EXERCISE.
From the line containing "The width and" through the last line below, copy every line exactly, leaving out the pictures.

[Opening PROVIDED ENTRIES section]

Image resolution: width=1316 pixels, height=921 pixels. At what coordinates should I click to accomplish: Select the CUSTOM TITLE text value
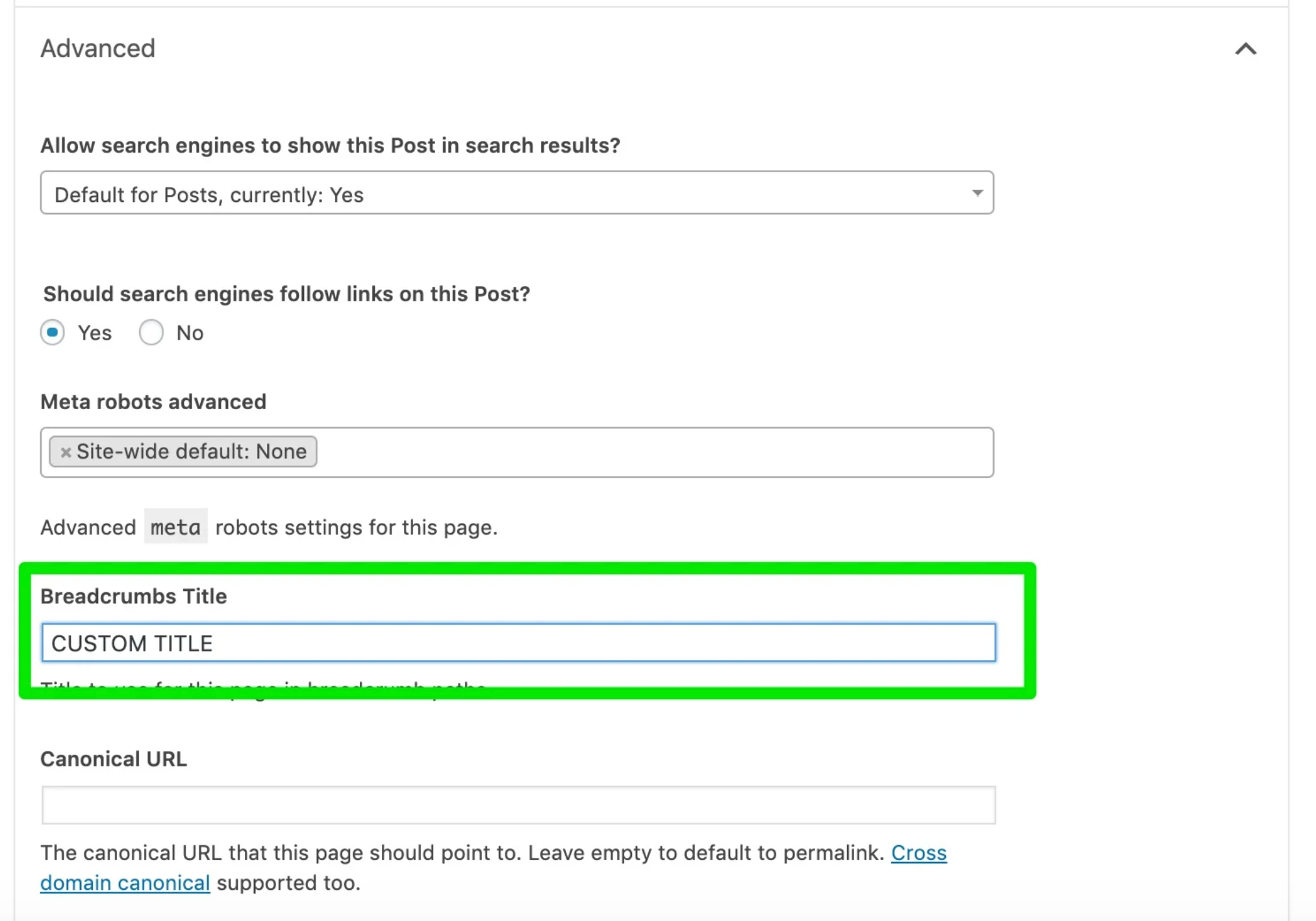133,643
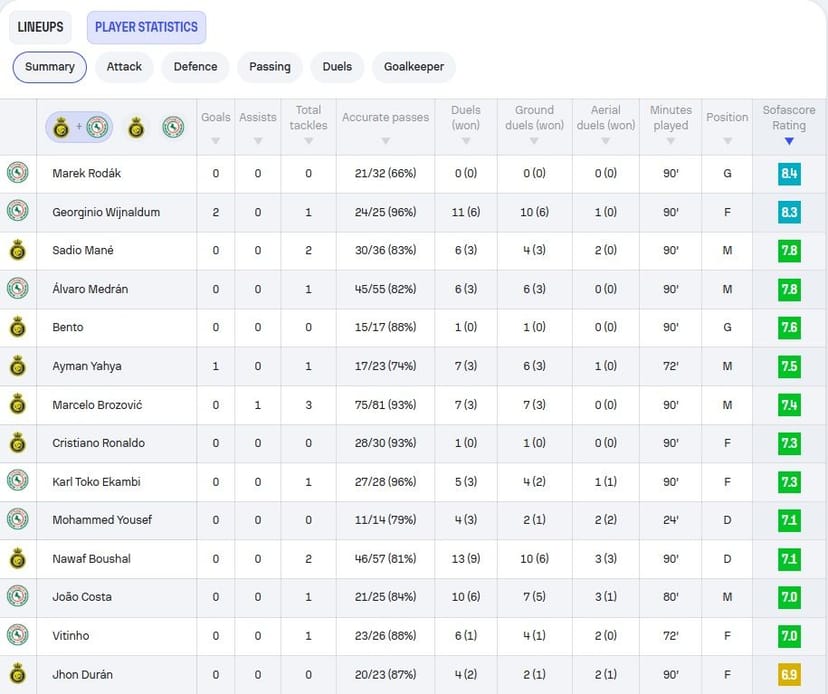Click Marek Rodák's 8.4 rating badge
The image size is (828, 694).
pos(789,173)
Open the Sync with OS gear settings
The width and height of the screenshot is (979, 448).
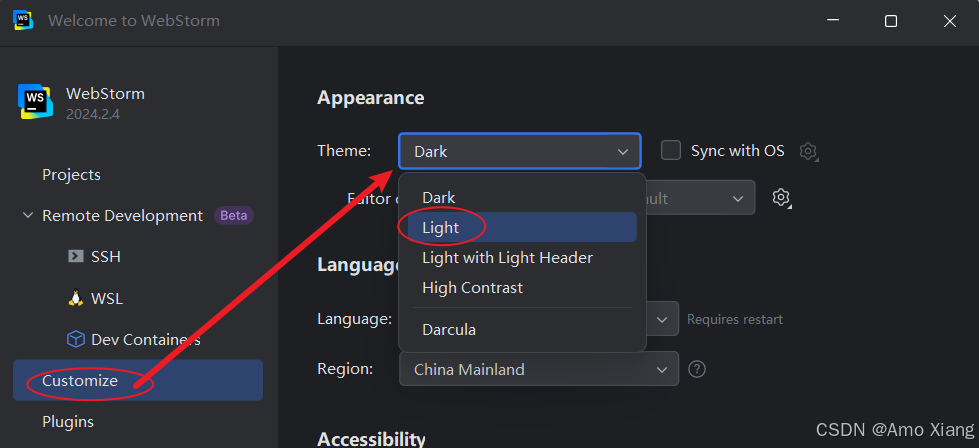(809, 151)
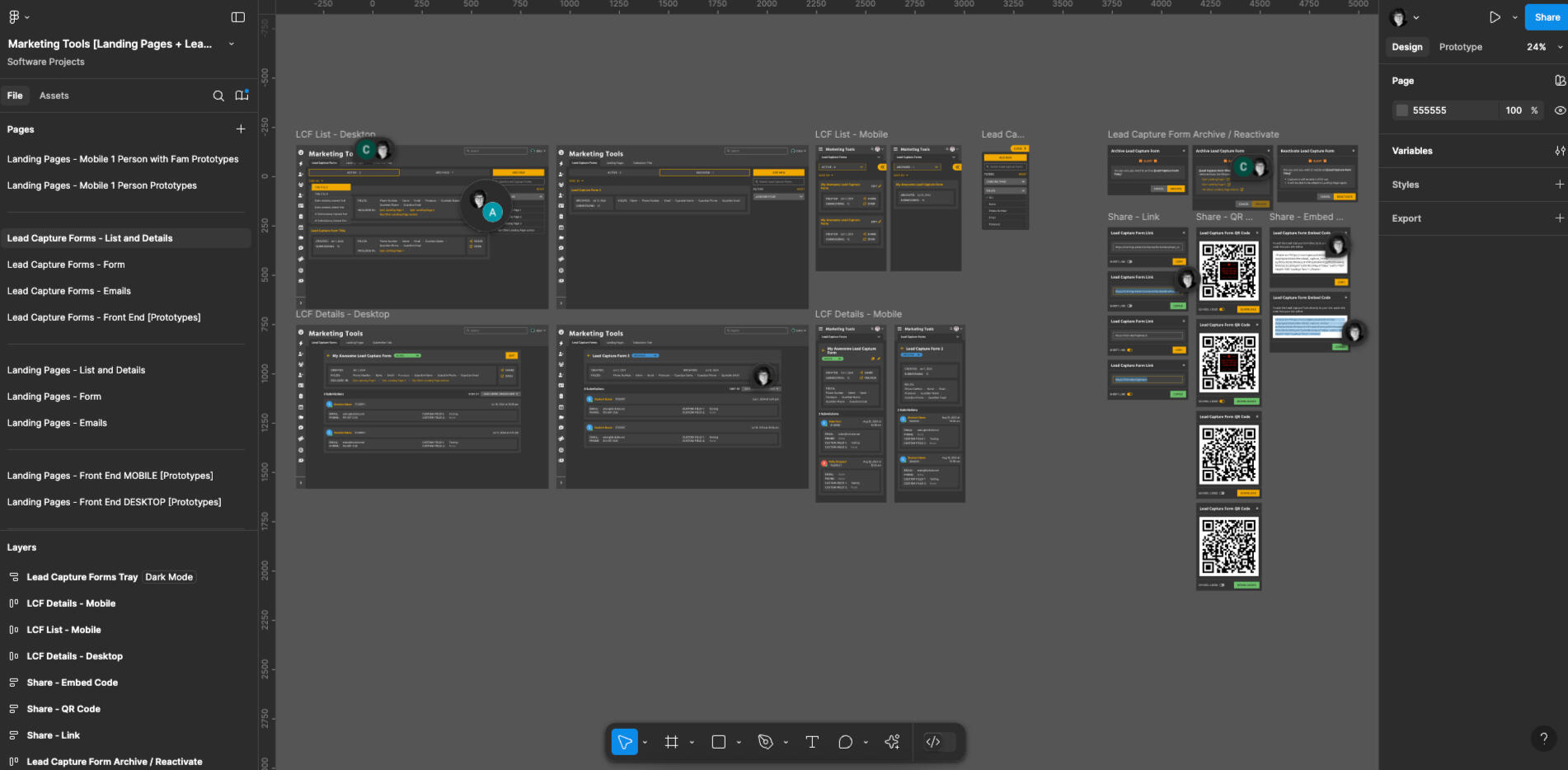Add a new page with plus icon
Screen dimensions: 1568x770
(x=241, y=129)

[Closing PROVIDED ENTRIES section]

TASK RESULT.
The width and height of the screenshot is (979, 448).
(809, 151)
Add a new page with plus icon
Screen dimensions: 1568x770
(x=241, y=129)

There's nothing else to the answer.